First, a vertical comparison with its backbone reveals the sustained effectiveness of our core paradigm in a large-scale setting. Even in this complex, high-dimensional environment, FE-iTransformer (MAE 24.02) achieves a remarkable 19.1% reduction in Mean Absolute Error compared to the vanilla iTransformer (MAE 29.68). This provides compelling evidence that the global context vector distilled by the FEM is a robust and scalable mechanism, capable of significantly enhancing the underlying predictor’s capabilities even when faced with intricate, large-scale spatio-temporal dynamics.

Second, a horizontal comparison across different model families highlights the architectural advantages of our approach. We observe that while simple linear models like DLinear show surprisingly competitive performance, they likely benefit from mitigating overfitting on long-horizon tasks but may lack the capacity to capture complex non-linearities. On the other hand, sophisticated Transformer variants such as Autoformer and PatchTST do not exhibit a clear advantage over the vanilla Transformer or even iTransformer in this specific task, with their MAE scores clustering in the 28–30 range. This suggests that their specialized attention mechanisms or patching strategies, while effective in other domains, may not be optimally suited for capturing the unique, multi-faceted dependencies of traffic flow data at this scale.

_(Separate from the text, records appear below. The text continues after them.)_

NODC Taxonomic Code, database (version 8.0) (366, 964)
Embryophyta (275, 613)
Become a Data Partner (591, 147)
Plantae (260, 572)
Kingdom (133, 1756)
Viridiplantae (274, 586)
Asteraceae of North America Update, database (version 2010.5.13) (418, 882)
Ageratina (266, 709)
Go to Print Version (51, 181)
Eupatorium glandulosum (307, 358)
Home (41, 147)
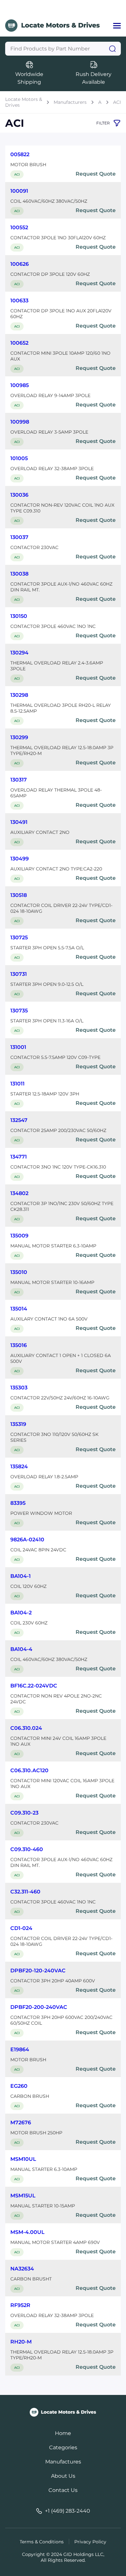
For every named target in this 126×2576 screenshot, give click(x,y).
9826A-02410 (27, 1539)
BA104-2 (21, 1613)
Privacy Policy (90, 2542)
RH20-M (21, 2342)
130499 (19, 859)
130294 (19, 653)
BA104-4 (21, 1649)
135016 (18, 1345)
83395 (18, 1503)
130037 (19, 537)
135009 (19, 1236)
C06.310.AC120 (29, 1770)
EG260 (18, 2086)
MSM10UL (23, 2159)
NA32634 (22, 2269)
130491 (18, 822)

In stark contrast, our FE-iTransformer establishes a new, significantly lower error benchmark (MAE 24.02). This substantial performance leap indicates that the key to advancing long-horizon traffic forecasting may not lie solely in refining the self-attention mechanism itself, but rather in how the model is supplied with rich, pre-distilled, domain-specific information. Our “extract-and-enhance” philosophy, by decoupling the complex task of multi-faceted feature extraction from the sequence-to-sequence prediction, proves to be a more effective and robust strategy. It empowers a powerful predictor like iTransformer to focus on its core strength—modeling temporal dependencies—while being continuously informed by a comprehensive global context, ultimately leading to a new level of prediction accuracy.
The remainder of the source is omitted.